Kaç Kişi Kaldı ki Şunun Şurasında, Bu "Sevda" Bitmez Diyen...
(AHMED ARİF VE FİKRET KIZILOK'A SAYGIYLA)
“Bu yokuş beni mahalleye kadar götürür” diye geçiriyorum içimden. Çok meşhur bir yokuştur, bütün bir semti şehrin merkezine taşır. Saatli kulenin oraya, denizin hemen kıyısına. İnişi iyidir de, çıkışı zordur. Belki de bu yüzden, Deve Çıkmaz koymuşlar adını. Hızlı çıkmamak gerekir, yoksa hemen tıkanır insan. Ben de öyle yapıyorum, nasıl olsa bir yere yetişmeyeceğim, ağırdan alıyorum. Sıcak yine bütün vahşiliğiyle çökmüş her yana. Mezun olduğum ortaokulun önünden geçerken, “kaç yıl oldu acaba buralardan geçmeyeli” sorusu geliyor aklıma. Kısa bir hesap yapıyorum hemen. Neredeyse otuzbeş yıl olmuş. Koskoca bir otuzbeş yıl. “Vay canına” diyorum kendi kendime, gayri ihtiyari. Bir süre sonra, parkın yanından geçen, beni mahalleye kadar götürecek yolun başına geliyorum. Hemen oracıkta, sol tarafımda olması gereken Cemal’in meyhanesinin yerinde sadece bir yıkıntı var. Hüzünleniyorum. Belediyede tahsildarlık yapan Yaşar abiyi az mı toplamıştık buralardan o inanılmaz renkli sarhoş halleriyle. Yokuş yola vuruyorum kendimi. İşte “Dede Bakkal”ın önündeyim. Hüseyin’le, küçük baklava dilimlerine benzeyen un kurabiyelerinden çalıp dururduk bu bakkaldan. Niye bilmiyorum ama, hep beşer tane çalardık. Ne dört, ne de altı. Sadece beşer tane.

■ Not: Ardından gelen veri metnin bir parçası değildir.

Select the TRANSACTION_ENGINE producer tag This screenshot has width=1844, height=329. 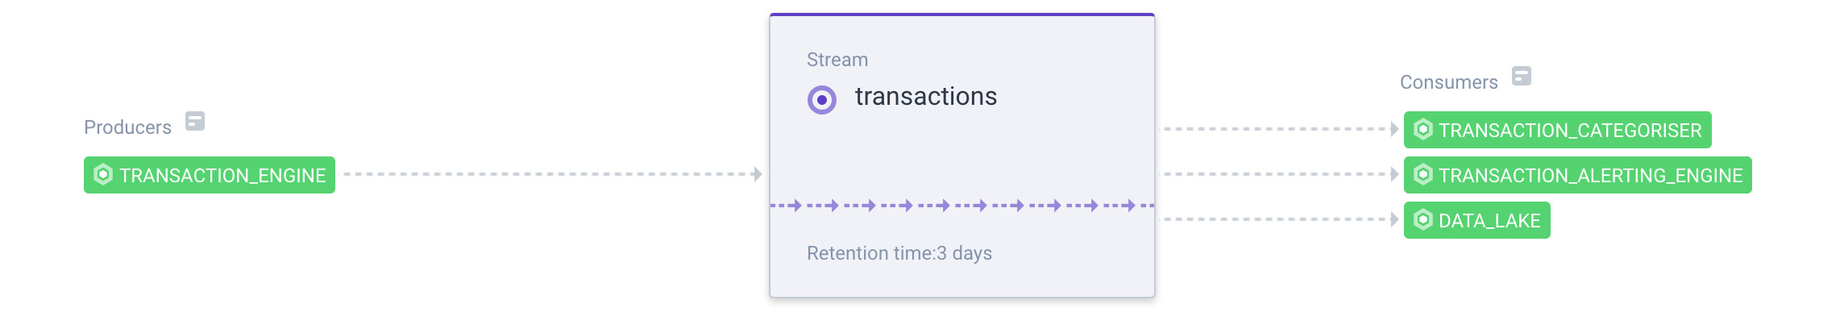click(x=210, y=175)
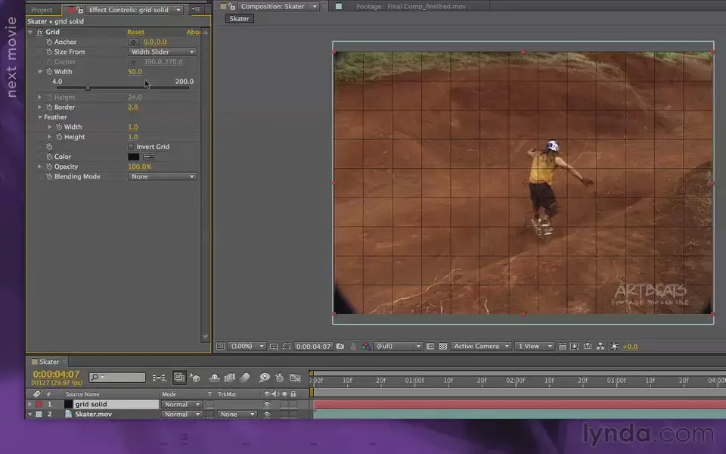Toggle the transparency grid in Composition panel
Image resolution: width=726 pixels, height=454 pixels.
(444, 346)
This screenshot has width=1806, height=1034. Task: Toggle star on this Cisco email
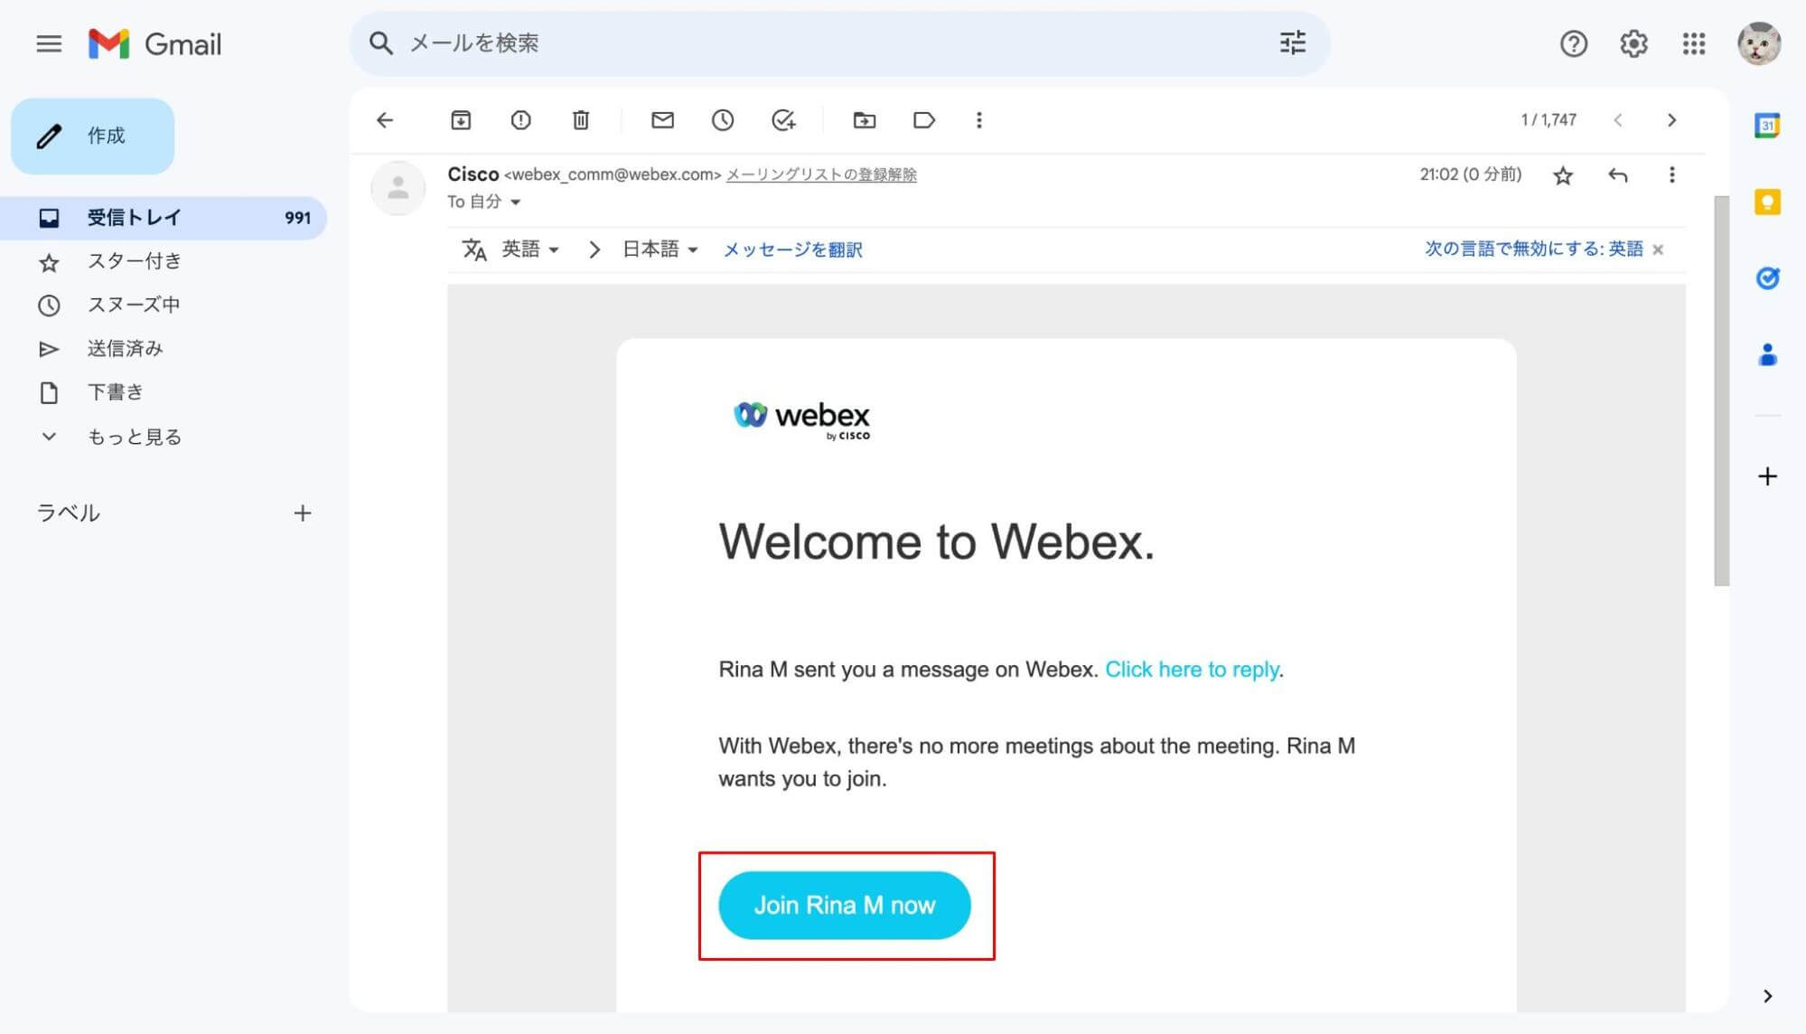[1562, 175]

Tanesi 5 kuruştan 25’er kuruşları kurtardığımızı düşünürdük her çaldığımızda. Sonradan öğrendiğimize göre, yaşlı adam üstelik de her defasında ne yaptığımızı
görür ama ses çıkarmaz, ailelerimize de söylemezmiş. Bir gün, Hüseyin’le bana; “paranız
yoksa, gelin isteyin, ben veririm” dediğinde, dehşetli utanarak vazgeçmiştik
kurabiye çalma işinden. Kadriye ablayı görüyorum kapısının önünde. Burnunun
dibine gelene kadar tanıyamıyor beni. Sesimden çıkarıyor kim olduğumu. Ağlamaya
başlıyor. Elini öpüyorum. Sarılıyoruz. Çok yaşlanmış. Yaşlanmış ne demek,
kocamış resmen. Mahalleye giriyorum. Doğup büyüdüğüm eve bakmak gelmiyor
içimden. Çöktü çökecek gibi duruyor. Ağlamak üzere miyim yoksa. Kapısından,
camından, taraçasından beni gören yanıma geliyor birer ikişer. Hüseyinlerin
evinin önündeki taşlığa oturuyoruz. İnsan doluyor ortalık. Sarılmalar yine ve
ağlaşmalar. Hüzün, şaşkınlık, hasret, sitem, hepsi her birimizde bir arada. Gökyüzü,
sadece bu şehrin mavisinden. Zaman nasıl geçiyor anlayamıyorum. Oysa daha
gideceğim yerler var. Kalkıyorum, “tekrar geleceğim” deyip. Onca insan, hepsi
birden kalkıyor. Sırtım bizim eski evin köşesine dönük. Son cümlelerimiz
savruluyor havaya. İşte tam o sırada, arkamdan gelen bir ses. Tam arkamdan. Peki
gelmese miydi. Hem her şey, hem de hiçbir şey. “Hala çok kabasın, biliyor musun”
diyen bir ses. Bana bu dünyada sadece kim “kabasın” diyebilir. Kalbim benim
olmaktan çıkmak üzere. Parça tesirli bomba. Sese dönmeye korkuyorum. Ama sesin
duracağı yok. “Deminden beri bağırıyorum, duymuyorsun” diye devam ediyor.
Dönüyorum. Ve Eda! Bana sarılırken ağlamaya başlıyor. Ben de. Otuzbeş yıl bu
dile kolay. Kopamıyoruz. Kulaklarım uğulduyor. Uğultular arasında bir cümle. “Çok
özlemişim” diyor yaprak gibi titreyen vücuduma sarılan kadın. “Ya ben Eda, ya
ben” Bizim dışımızdaki sesler giderek çoğalıyor. Kulaklarımdaki uğultu da. “Bir
yere mi gidecektin”… “Evet”… "Ben de seninle geleceğim”… “Peki olur, gel”… “Her
şey ne kadar değişmiş değil mi”… “Hem de nasıl Eda, hem de nasıl”… Arkamızda
bir şarkı bıraktığımızı fark etmeden, mahalleyi üst caddeyle buluşturan taş
merdivene doğru yürümeye başlıyoruz. Gökyüzü hala ve sadece bu şehrin
mavisinden. Peki ya hayat ve ben? Hatta Eda… Bir gün kafama sıkacak bu şehir, bundan
eminim.
(AHMED ARİF VE FİKRET KIZILOK'A SAYGIYLA)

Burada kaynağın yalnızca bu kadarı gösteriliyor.